:: TASK PROMPT ::
Quote verbatim everything in the material from the line containing "Política de Privacidade (49, 482)" down to the end of the material, including both of those ends. Omit the pictures from your answer.

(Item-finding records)
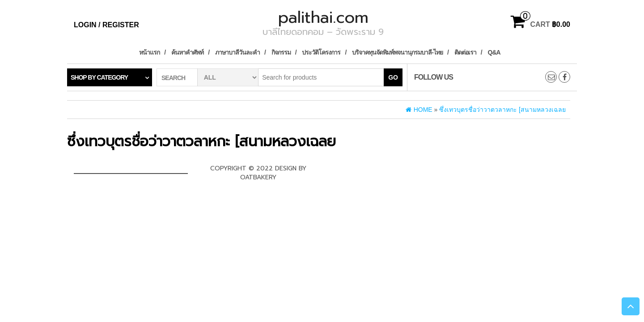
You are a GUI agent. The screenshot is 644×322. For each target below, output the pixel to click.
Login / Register (106, 25)
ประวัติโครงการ (321, 52)
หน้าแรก (149, 52)
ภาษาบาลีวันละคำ (237, 52)
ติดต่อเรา (465, 52)
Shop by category (99, 77)
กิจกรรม (281, 52)
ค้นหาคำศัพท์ (187, 52)
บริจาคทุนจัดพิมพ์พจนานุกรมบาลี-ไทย (397, 52)
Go (393, 77)
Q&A (494, 52)
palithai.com (323, 17)
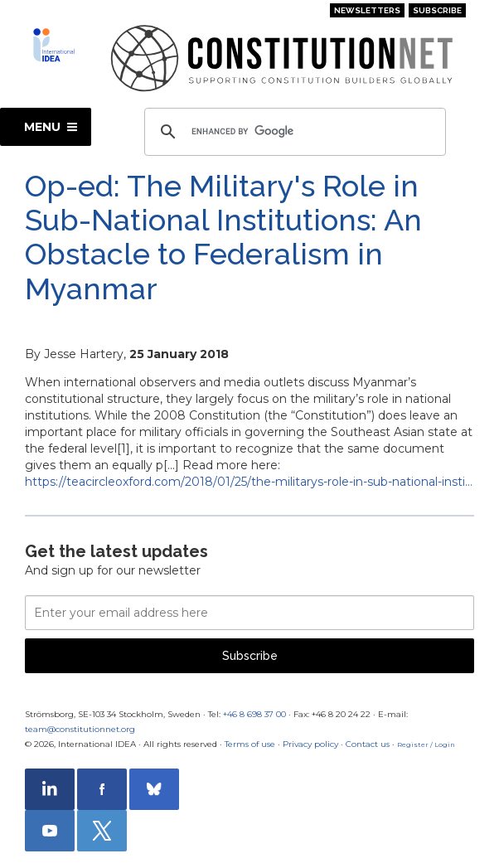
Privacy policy (310, 744)
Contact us (367, 744)
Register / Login (426, 744)
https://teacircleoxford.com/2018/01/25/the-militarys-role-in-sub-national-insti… (249, 482)
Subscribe (437, 10)
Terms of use (250, 744)
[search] (293, 132)
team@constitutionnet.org (80, 729)
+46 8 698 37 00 (254, 714)
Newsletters (367, 10)
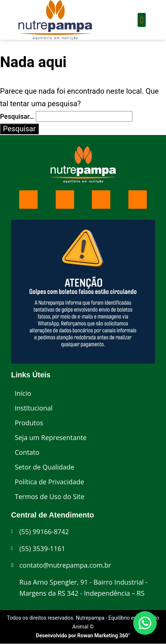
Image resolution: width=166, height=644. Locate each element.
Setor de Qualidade (44, 467)
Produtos (29, 423)
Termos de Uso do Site (49, 496)
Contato (27, 452)
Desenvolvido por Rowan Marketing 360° (83, 636)
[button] (142, 20)
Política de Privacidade (49, 482)
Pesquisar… (17, 116)
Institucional (34, 408)
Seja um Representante (51, 437)
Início (23, 393)
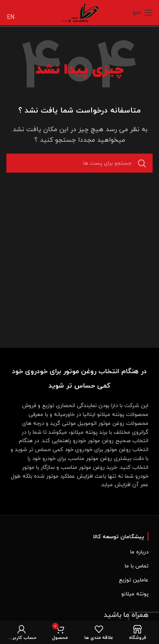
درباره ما (139, 552)
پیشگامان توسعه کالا (118, 537)
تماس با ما (137, 566)
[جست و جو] (79, 163)
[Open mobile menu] (142, 13)
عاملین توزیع (134, 580)
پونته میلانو (135, 594)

:: WORKED ANSWER ::
Política de Privacidade (49, 482)
Pesquisar… (17, 116)
Institucional (34, 408)
Seja um Representante (51, 437)
Início (23, 393)
درباره ما (139, 552)
پیشگامان توسعه کالا (118, 537)
تماس با ما (137, 566)
[جست و جو] (79, 163)
[Open mobile menu] (142, 13)
عاملین توزیع (134, 580)
پونته میلانو (135, 594)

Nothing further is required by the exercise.